One thing that bothered me about that story was that the tone was uneven. Most of it sounded like a thriller, but large sections of it sounded more like a romance. This is not a good thing. But, somehow, writing romance has made it easier for me to really “feel” the genre differences between romance and thrillers. Mind you, I’m an avid reader of both genres. I understand the differences. I just couldn’t always manage to separate them in my writing. And even though I want to write both, I had come to believe I’d never have what it takes to do justice to a thriller. So it’s encouraging that I’ve been thinking about that thriller again in stray moments. Getting excited about it again. That story will require intense and exclusive focus, when it’s time, but that time might come sooner than I anticipated. We’ll see what transpires.
Anyway, due to this weird new process, it might happen that I finish several stories at the roughly same time. But who knows. I’ve learned to stop making predictions. Life has a way of thwarting even the simplest plans and there was plenty of that this year.

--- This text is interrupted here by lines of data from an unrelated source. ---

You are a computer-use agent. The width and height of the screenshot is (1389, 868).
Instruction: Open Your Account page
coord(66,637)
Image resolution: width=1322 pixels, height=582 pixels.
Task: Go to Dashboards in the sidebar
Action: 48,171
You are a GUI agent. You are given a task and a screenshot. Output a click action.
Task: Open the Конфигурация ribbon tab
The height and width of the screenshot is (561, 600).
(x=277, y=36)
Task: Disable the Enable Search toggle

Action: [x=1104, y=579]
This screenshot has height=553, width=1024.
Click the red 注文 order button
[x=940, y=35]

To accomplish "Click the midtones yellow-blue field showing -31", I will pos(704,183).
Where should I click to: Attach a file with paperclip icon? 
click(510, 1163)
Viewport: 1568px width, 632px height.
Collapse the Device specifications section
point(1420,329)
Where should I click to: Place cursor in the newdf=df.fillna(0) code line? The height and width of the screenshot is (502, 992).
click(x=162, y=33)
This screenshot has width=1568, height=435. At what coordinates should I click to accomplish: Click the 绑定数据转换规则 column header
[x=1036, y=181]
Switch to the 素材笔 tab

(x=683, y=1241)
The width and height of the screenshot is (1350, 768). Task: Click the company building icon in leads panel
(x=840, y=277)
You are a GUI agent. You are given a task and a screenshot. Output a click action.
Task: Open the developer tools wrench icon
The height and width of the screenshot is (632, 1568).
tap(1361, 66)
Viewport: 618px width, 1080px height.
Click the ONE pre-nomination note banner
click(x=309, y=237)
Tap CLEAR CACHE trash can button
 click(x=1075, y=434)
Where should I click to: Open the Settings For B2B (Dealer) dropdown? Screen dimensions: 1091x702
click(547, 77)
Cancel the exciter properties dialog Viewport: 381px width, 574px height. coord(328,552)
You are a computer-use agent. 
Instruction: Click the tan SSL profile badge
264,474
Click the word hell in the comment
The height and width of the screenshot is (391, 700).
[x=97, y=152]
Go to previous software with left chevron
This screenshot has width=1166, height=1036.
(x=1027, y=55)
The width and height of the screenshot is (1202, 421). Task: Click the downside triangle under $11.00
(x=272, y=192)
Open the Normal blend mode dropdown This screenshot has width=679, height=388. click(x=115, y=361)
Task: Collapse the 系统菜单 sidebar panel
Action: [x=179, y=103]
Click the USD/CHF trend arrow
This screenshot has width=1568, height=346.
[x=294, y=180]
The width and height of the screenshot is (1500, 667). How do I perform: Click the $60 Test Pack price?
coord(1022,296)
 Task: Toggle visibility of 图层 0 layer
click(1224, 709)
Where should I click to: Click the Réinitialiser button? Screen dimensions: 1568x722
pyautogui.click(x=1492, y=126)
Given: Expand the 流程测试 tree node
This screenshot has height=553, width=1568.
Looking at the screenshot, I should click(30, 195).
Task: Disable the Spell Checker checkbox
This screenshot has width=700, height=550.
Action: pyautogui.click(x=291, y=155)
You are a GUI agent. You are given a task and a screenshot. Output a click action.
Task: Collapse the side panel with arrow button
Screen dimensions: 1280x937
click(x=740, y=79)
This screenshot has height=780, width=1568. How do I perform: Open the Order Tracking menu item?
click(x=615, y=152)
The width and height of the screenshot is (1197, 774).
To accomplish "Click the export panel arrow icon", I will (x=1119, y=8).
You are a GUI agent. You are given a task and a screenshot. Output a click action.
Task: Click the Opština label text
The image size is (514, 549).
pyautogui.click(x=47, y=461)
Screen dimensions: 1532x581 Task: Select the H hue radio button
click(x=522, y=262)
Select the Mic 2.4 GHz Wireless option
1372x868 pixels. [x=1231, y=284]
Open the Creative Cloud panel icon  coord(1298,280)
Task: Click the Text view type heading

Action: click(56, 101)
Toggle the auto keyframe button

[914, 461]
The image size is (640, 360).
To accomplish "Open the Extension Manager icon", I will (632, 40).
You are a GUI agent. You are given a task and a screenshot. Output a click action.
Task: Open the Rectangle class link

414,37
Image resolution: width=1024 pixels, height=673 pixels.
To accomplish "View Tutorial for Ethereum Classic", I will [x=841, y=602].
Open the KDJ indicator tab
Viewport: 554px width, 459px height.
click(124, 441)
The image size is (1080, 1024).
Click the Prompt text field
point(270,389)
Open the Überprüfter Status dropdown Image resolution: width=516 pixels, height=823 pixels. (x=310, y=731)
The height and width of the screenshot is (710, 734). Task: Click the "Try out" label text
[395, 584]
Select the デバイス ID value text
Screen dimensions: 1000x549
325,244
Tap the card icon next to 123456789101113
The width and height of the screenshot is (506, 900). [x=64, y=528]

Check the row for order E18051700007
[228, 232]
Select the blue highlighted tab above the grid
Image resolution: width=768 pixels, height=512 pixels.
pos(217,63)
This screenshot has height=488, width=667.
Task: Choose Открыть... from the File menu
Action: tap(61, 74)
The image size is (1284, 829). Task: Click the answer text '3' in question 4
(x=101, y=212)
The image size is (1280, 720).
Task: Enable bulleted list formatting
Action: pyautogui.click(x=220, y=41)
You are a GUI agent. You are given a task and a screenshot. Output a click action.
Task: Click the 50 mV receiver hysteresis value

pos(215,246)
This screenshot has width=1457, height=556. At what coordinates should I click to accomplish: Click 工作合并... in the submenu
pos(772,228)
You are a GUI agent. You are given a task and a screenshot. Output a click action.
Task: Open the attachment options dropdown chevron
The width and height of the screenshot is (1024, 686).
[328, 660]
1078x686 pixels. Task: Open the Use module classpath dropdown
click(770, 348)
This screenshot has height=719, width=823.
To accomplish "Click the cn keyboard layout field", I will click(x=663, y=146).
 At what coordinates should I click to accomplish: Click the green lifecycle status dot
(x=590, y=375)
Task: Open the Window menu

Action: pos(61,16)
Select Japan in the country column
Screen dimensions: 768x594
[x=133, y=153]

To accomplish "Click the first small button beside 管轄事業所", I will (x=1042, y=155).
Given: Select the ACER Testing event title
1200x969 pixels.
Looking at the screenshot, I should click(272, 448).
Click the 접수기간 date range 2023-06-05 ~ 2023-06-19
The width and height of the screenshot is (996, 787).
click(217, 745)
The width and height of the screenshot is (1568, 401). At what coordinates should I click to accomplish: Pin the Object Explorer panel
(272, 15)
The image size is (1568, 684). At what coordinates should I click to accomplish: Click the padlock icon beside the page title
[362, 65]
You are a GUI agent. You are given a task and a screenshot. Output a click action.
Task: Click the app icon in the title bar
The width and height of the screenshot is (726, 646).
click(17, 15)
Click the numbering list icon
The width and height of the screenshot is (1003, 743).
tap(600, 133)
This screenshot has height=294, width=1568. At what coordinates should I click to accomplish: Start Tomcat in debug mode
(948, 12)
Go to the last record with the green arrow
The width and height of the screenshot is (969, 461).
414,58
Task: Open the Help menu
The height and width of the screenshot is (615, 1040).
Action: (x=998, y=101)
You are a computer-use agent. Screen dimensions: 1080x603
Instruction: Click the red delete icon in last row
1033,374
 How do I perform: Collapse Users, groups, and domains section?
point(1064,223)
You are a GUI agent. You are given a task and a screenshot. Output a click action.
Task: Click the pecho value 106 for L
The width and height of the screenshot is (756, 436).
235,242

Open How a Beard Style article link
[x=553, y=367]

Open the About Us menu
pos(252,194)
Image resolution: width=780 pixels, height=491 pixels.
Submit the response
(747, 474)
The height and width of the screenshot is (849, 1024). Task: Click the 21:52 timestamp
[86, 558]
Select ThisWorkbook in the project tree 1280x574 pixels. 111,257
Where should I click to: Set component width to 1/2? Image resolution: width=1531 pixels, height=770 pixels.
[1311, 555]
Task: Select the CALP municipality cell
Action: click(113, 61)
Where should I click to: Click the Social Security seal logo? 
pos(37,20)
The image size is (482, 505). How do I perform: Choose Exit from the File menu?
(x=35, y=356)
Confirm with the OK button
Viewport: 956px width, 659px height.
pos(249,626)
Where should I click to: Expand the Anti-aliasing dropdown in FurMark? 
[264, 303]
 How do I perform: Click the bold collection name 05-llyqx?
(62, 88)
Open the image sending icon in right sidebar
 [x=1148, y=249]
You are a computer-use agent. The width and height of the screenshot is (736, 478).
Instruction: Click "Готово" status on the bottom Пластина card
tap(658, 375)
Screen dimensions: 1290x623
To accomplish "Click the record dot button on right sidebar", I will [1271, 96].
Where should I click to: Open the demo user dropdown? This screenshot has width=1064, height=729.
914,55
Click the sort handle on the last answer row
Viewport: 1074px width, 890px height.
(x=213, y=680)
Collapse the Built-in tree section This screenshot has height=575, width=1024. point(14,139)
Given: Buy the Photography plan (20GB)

I’ve decided to announce new releases first via my newsletter, well ahead of mentioning them here on my blog or elsewhere. So if you want to be among the first to hear about the publication of new stories, at a discounted price, go sign up for my newsletter (here’s a link, or see the sidebar). I won’t share your email address and you can unsubscribe at any time. No pressure. You do whatever you feel comfortable doing.
Good grief, I’ve rambled on longer than even I thought I would. I do want to mention that I’m going to take an extended break from the internet after Christmas, in spite of this new iThing that insists on connecting me every time I move. I have at least two stories at the point where they need my complete focus. And another one, perhaps two, that are impatient to burst forth onto the page. Seems like a good idea to mute the distractions for a while.
I hope you all have a wonderful Christmas, if that’s something you celebrate. Regardless of holiday preferences, I wish everyone peace and calm and clarity as one calendar year draws to a close and a new one begins.
I hope you are able to take a few days off from the ordinary and make them extraordinary. I hope you manage to share space with people you love, or at least find tolerable the ones you’re stuck with. And I hope you make time to read.